Another thing i adore is his relationships with his friends. i mean everyone loves their friends but i think he is doing a little more than that. he always features his friends on his personal or group schedules whenever he has the chance so he introduces them to more and more people. in a way he is “presenting” them you know? i mean i dont think too many people knew about Hyojin before his Good Kissser stage (i for one didnt know) but now i dont think there is an Inspirit out there who doesnt know her and i think its too cute!

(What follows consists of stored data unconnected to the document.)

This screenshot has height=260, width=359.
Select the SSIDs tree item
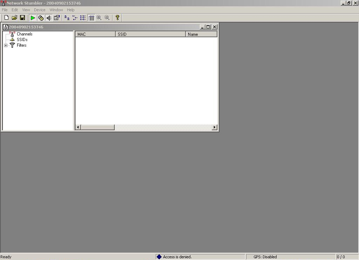click(x=21, y=39)
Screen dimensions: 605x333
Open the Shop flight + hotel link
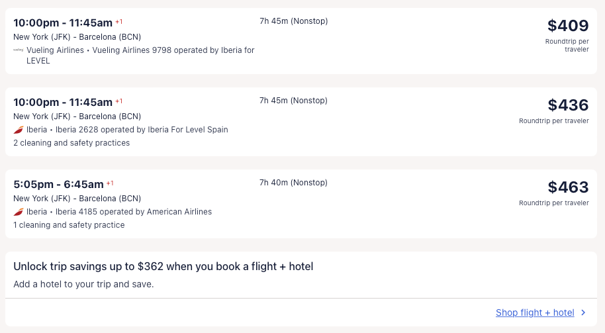pos(535,312)
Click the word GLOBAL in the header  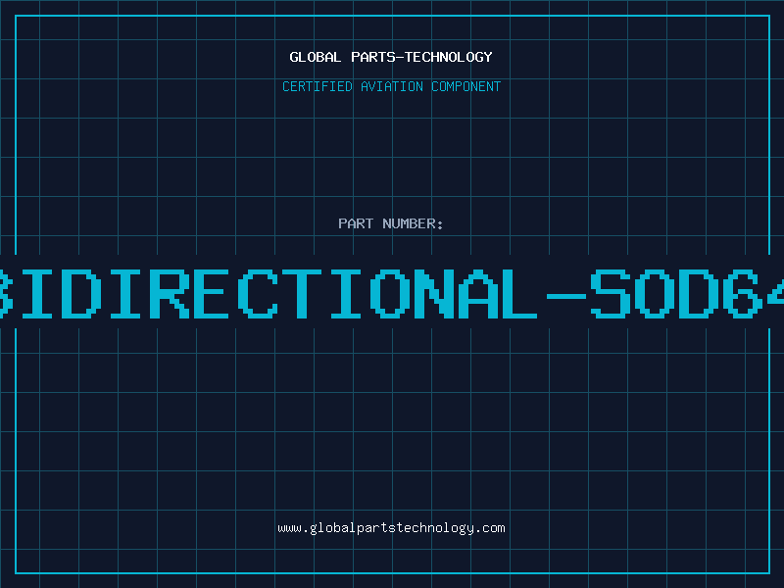point(315,57)
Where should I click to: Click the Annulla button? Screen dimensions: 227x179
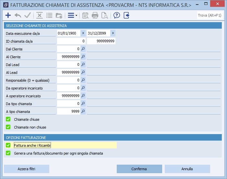[x=187, y=169]
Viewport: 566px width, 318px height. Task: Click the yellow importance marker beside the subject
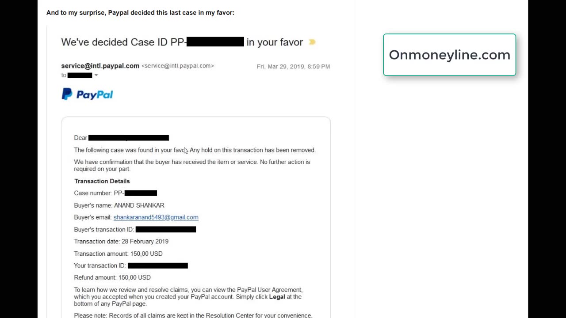312,42
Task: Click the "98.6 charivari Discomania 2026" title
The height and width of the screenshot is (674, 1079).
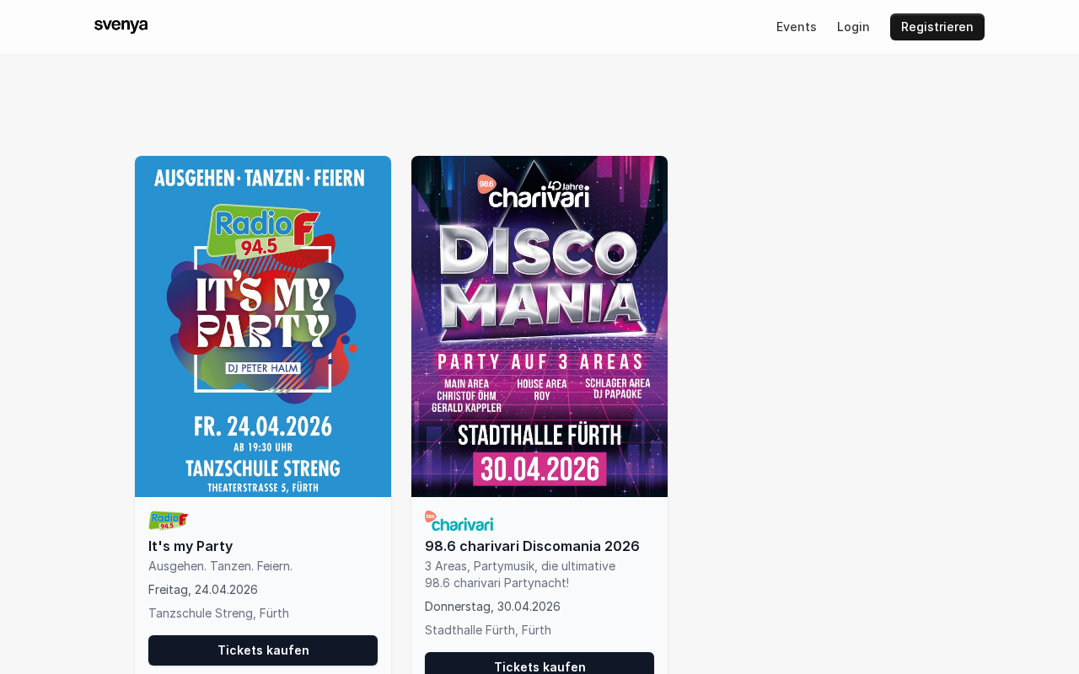Action: click(x=532, y=546)
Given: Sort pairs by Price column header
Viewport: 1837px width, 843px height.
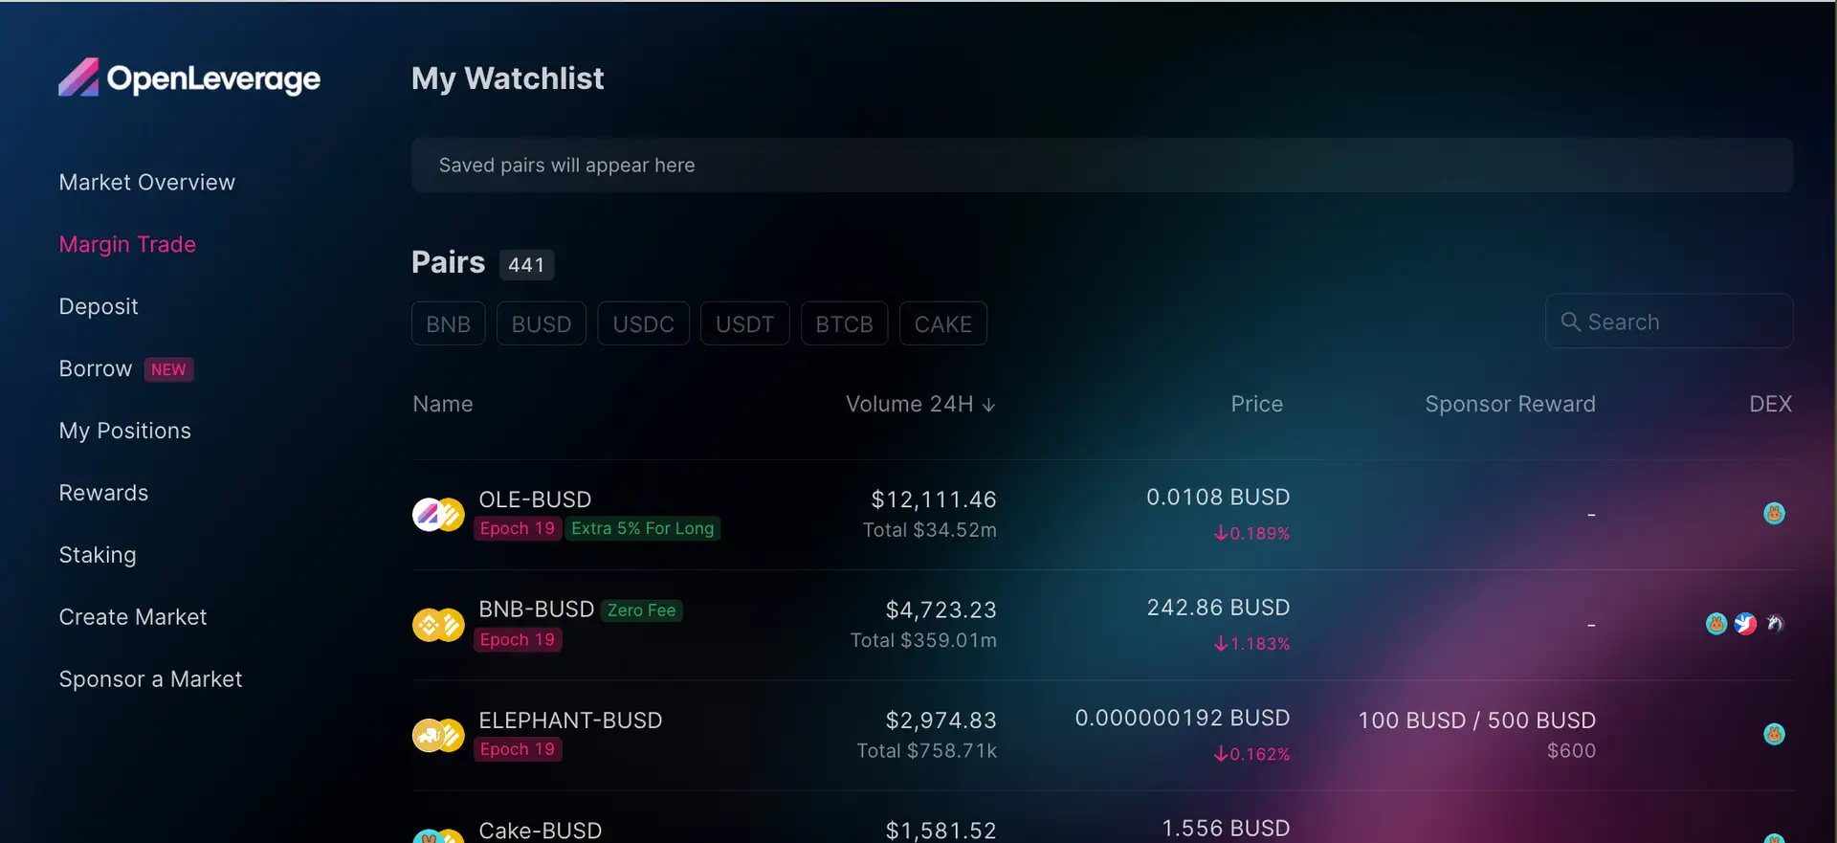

I love his fashion sense. you guys are probably thinking (i mean if you have come this far, bless you
I legit started this around 4am and now its 5am and i have to wake up early otl but i had so much fun writing this and realized once again how much i love him not only as a singer but as a person too. I hope i havent missed out anything lol There are also stuff like how talented he is (he does perfect jobs in so many fields), how hardworking he is, how he loves his members etc but i think they are the kind of things that anyone, even if they arent HW biased can agree on and i wanted this post to be more personal rather than stating the observable facts :) 
If anyone has read this till the end, im really sorry for wasting your time but i also hope i could cause you see Howon from different sides and somehow put a smile on your face.